Digital do MaiN (Japanese: デジタルドメイン株式会社, Dezitaru do MēiN Kabushiki Gaisha) is a Japanese audio engineering company headquartered in Chiyoda, Tokyo, Japan. The company name emphasises symbiosis of analog and digital technologies (implemented, for example, in a volume control subsystem); the logo symbolizes an input pin jack (left square), output pin jack (right square) and an innovative signal processing unit in between.

==Technology==
Digital do MaiN's power amplifiers use V-FET technology transistors.
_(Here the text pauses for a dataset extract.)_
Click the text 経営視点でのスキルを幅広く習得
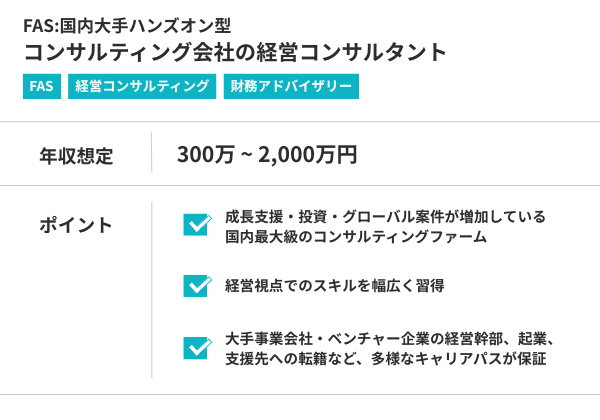Image resolution: width=600 pixels, height=420 pixels. (335, 285)
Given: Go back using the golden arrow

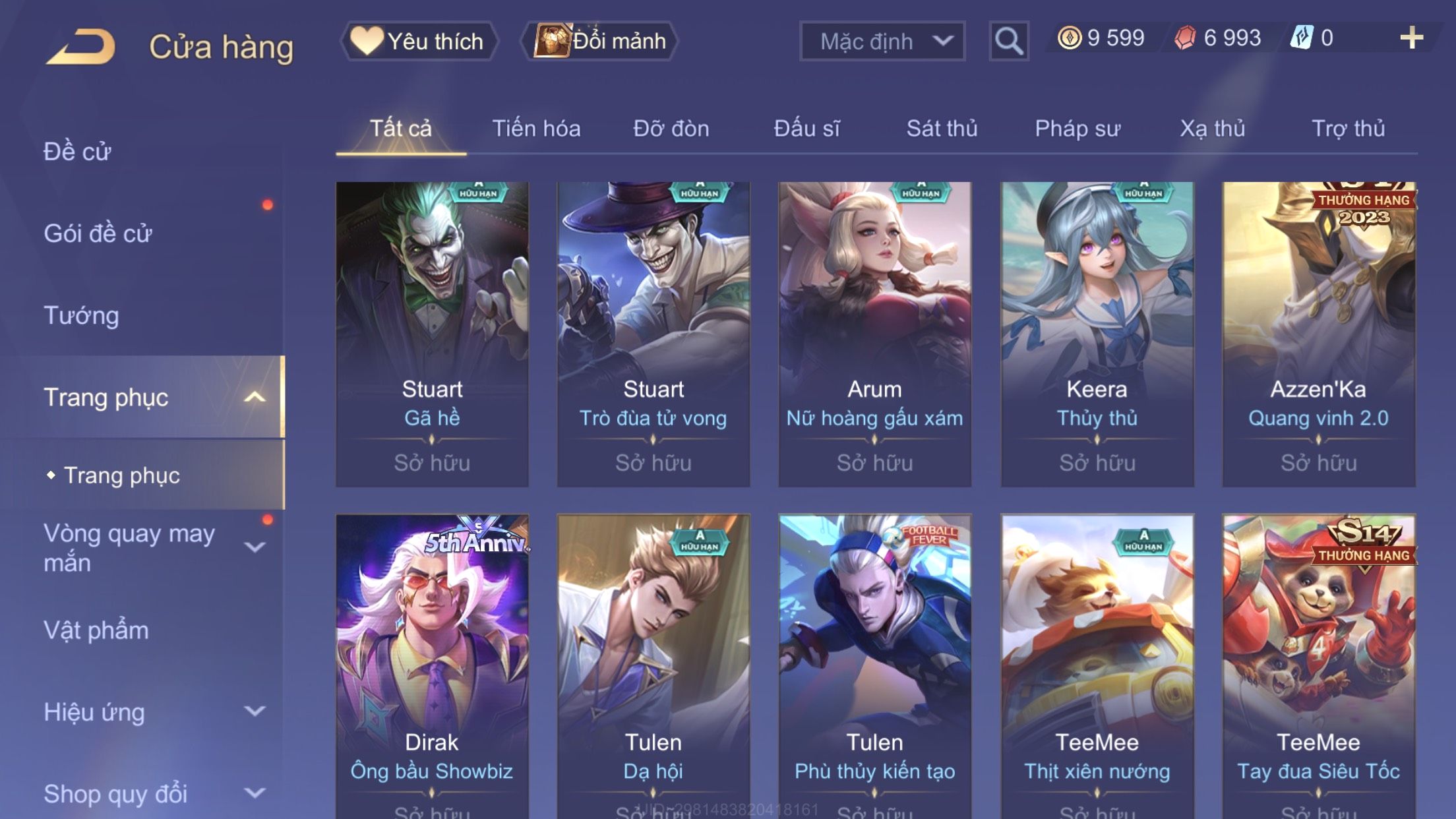Looking at the screenshot, I should click(x=81, y=46).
Initially developed by Nippon Gakki Seizo K.K. in the 1970s (US Patent 4,216,038), the technology was improved, and the 2SK77B transistor was released. As V-FET devices are no longer manufactured, Digital do MaiN builds them itself. Original design and usage of the 2SK77B V-FET transistor give amplifiers characteristics similar to vacuum tube devices and Triode class A amplifiers which feature very high quality of output sound and cancellation of most of the even distortion harmonics, and allow noise distortion to be less than 0.005% and no loss of original harmonics. Digital do MaiN also uses technologies and complementary products from its partners: MSB Technology's (USA) DACs, Cabasse (France) loudspeakers, Denon (Japan) waveform reproduction technology.

==Awards==
- Japanese Audio Excellence Award 2009, Separate Digital Players category (D-1a D/A converter) and Main Amplifiers category (B-1a power amplifier)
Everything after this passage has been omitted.